There’s really only one regular fixture in my life, and that’s the man commonly referred to on Twitter as my boyfriend. Or the Swede. He’s great, and more to the point he’s the only person I’ve met this year that’s made the cut. The warm, fuzzy feeling I get when I look at him isn’t diminished when I’ve spent the night with someone else. During the time we’ve been together, he’s had relationships of varying structures, durations and purposes. People think that because he’s kind and thoughtful and intelligent and he makes me laugh and is incredibly handsome that naturally I want to be monogamous with him. Newsflash: I don’t.

Instead of trying to be all things to one person, I can accept that I’m uncomfortable with the idea of my life revolving around one relationship. I don’t want to have to be everything. I don’t have the time or the inclination for that. I don’t want to promise someone I’ll never want to sleep next to/sleep with/declare affection for someone else. That’d be disingenuous. Instead I want to promise to brighten a part of their lives, whatever that part is. I want to be a force for good, for fun, for pleasure, and I want as much of that as possible.

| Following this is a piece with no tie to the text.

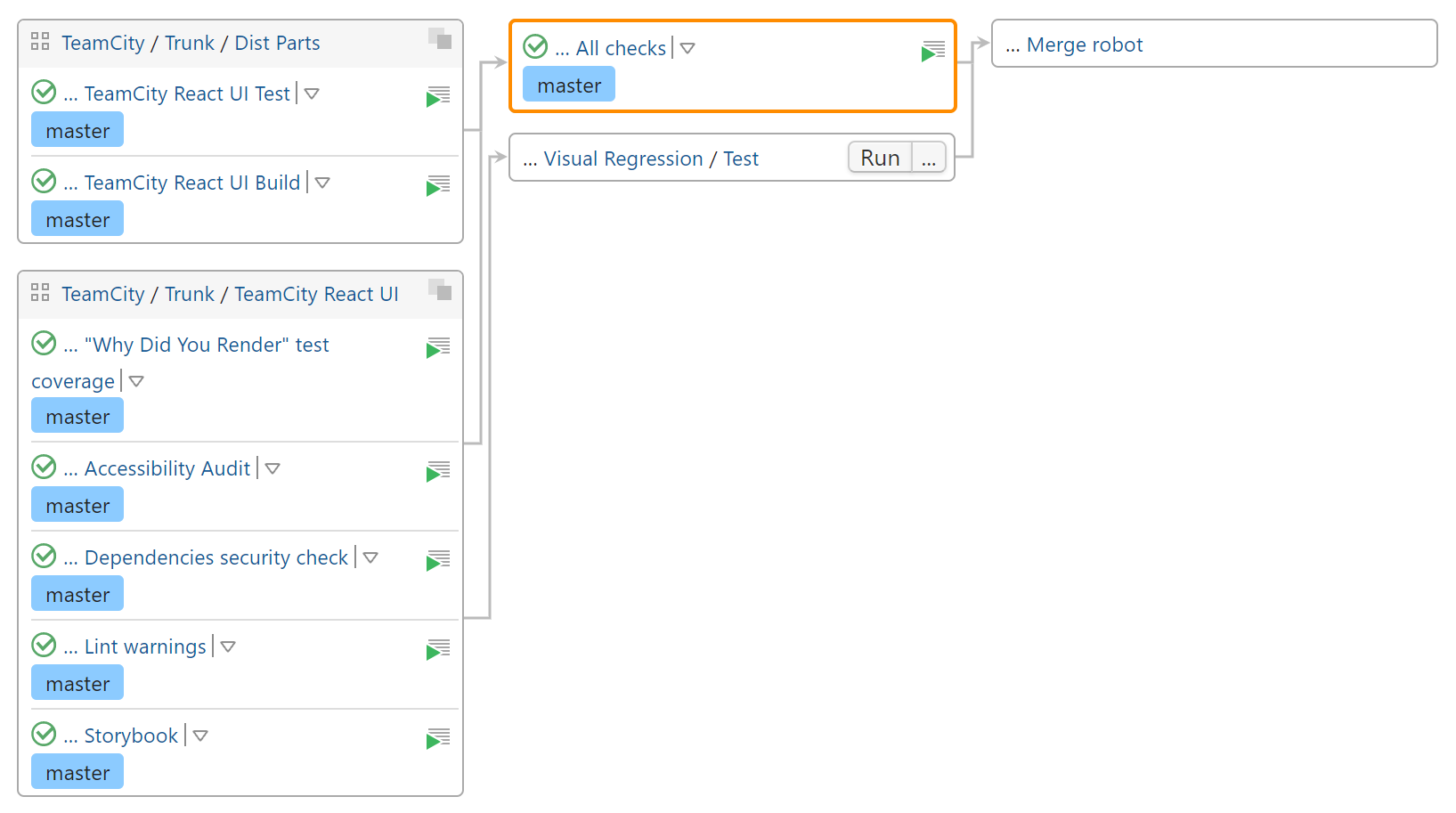Run the All checks build
This screenshot has width=1456, height=813.
932,51
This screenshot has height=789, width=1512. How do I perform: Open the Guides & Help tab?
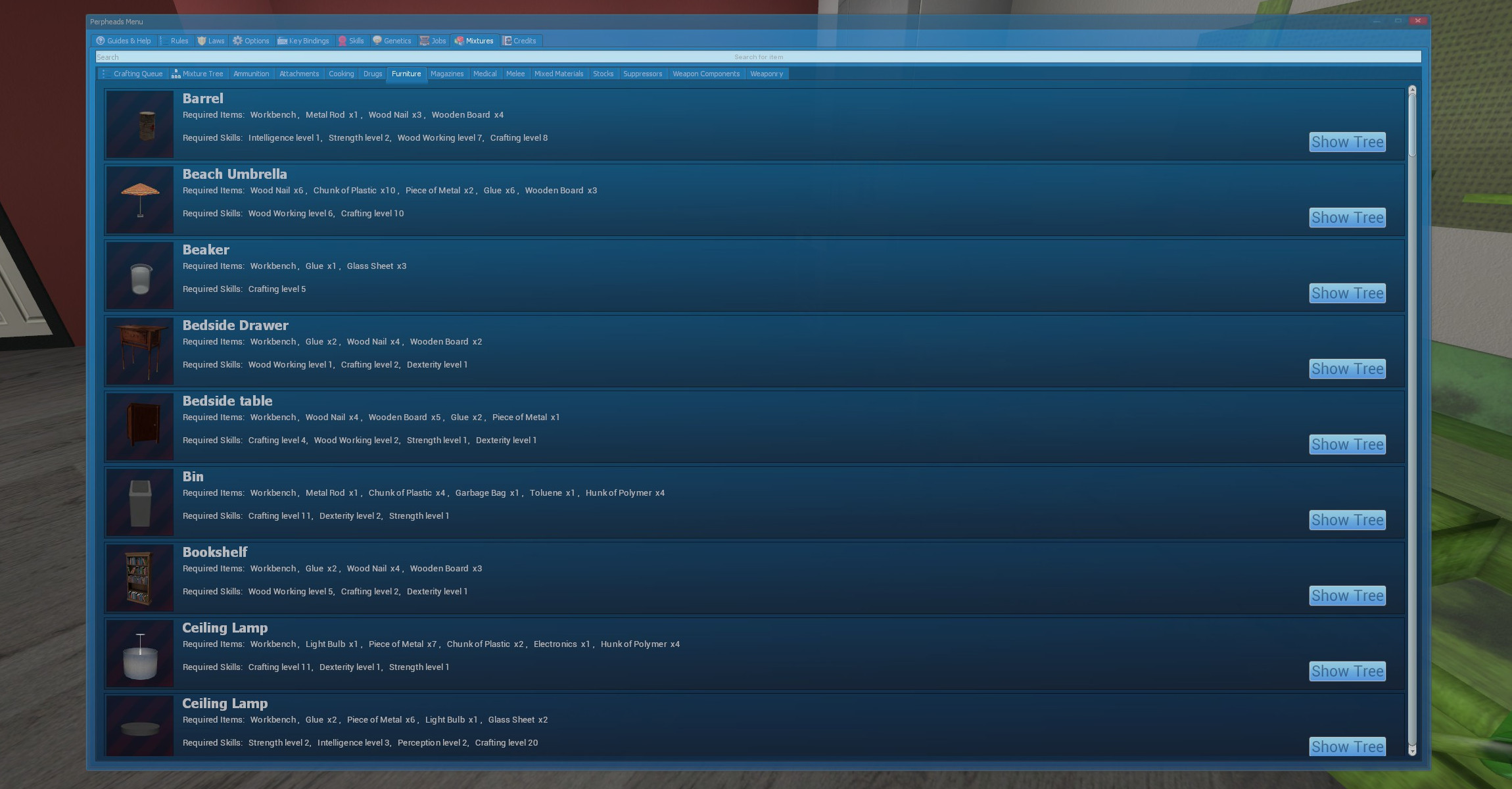[x=124, y=41]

I look for good people of all genders. I look for attractive ones, funny ones, engaging ones, brilliant ones. I want to experience them. I want them to contribute to my life. I go on dates, in the naïve hope that I might find someone new. Most people I meet I never see again because my standards are high and my instinct takes a lot of convincing that someone isn’t a jerk. But I do look for them. And sometimes I go to bed with them and sometimes I see them again.